North Carolina Family Awarded $10M in Taser Lawsuit

By SEANNA ADCOX | July 22, 2011

A federal jury awarded $10 million this week to the family of a North Carolina teenager who died after a police officer shocked him with a Taser at the grocery store where he worked, according to court documents.

The jury found Taser International at fault in the March 2008 death of 17-year-old Darryl Wayne Turner. Authorities said the Charlotte teen went into cardiac arrest and died after an officer fired the Taser twice, holding the trigger for 37 seconds and then for 5.

Turner’s family filed the wrongful death lawsuit against the Scottsdale, Ariz.-based company in March 2010.

“I’m glad the verdict was in our favor, but we’re definitely not celebrating,” his mother, Tammy Fontenot, told The Associated Press on Wednesday. “It cannot bring back my son’s life. Hopefully, it will help others in the future dealing with Tasers.”

Court documents show the jury found that Taser International failed to provide adequate warning or instruction about the stun gun to Charlotte police, creating an unreasonably dangerous condition the company should have known about.

The company claimed Turner had a heart condition, but the county’s medical examiner disagreed in testimony, according to Charles Everage, an attorney for the family.

The plaintiffs presented the company’s own studies on animals to argue it knew the risk.

The jury deliberated for five hours Tuesday, following six days of trial.

The company stressed that the judgment is far from certain. It said in a statement Wednesday that it has already asked the court to overturn the verdict. If that’s denied, Taser will request a new trial. If that’s not granted, Taser will appeal in the 4th Circuit Court.

“The company believes it has strong legal grounds for these post-verdict remedies,” said company spokesman Steve Tuttle.

The 17-year-old graduate of Crossroads Charter High School had worked at the Food Lion for about a year, when he got in an argument with a store manager, Everage said.

The lawsuit says police were called to remove Turner. It says there were no threats, but Turner did knock a display off a counter, perhaps inadvertently, and “perhaps threw a harmless object.”

“No violence was used,” Everage said, declining to be more specific. “It was something that should not have led to death. He was an employee always willing to come in, who got to work on time. He was a good employee until that day.”

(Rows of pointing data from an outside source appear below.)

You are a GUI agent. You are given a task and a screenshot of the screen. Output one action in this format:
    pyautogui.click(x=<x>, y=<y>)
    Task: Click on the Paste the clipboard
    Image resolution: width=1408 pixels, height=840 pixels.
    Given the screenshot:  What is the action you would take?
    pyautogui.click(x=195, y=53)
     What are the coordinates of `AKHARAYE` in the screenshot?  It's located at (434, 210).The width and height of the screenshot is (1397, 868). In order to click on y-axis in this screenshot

Turner tested negative for drugs, and there was no evidence he was under the influence of any substance, Everage said.

The officer aimed at the center of Turner’s chest. If he had received proper training, he would have known the risk of cardiac arrest, and would have either aimed lower or used a less aggressive option, the lawsuit said.

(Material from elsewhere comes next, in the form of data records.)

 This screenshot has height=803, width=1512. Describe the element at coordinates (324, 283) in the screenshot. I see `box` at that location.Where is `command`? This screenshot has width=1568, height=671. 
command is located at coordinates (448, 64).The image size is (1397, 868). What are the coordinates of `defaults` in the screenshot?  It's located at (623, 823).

The officer was suspended after a review board found he was justified in using the Taser, but his prolonged use of the weapon was not. The city of Charlotte settled with the family for $625,000 in 2009, although it didn’t admit wrongdoing.

Fontenot described her son, who skipped kindergarten and graduated early, as extremely bright and responsible. The second of six children, he helped take care of his younger siblings, and was in the process of applying for college. He wanted to be a sports trainer or physical therapist, she said.

“He was a joy to be around,” she said.

The award was first reported Wednesday by the Charlotte Business Journal.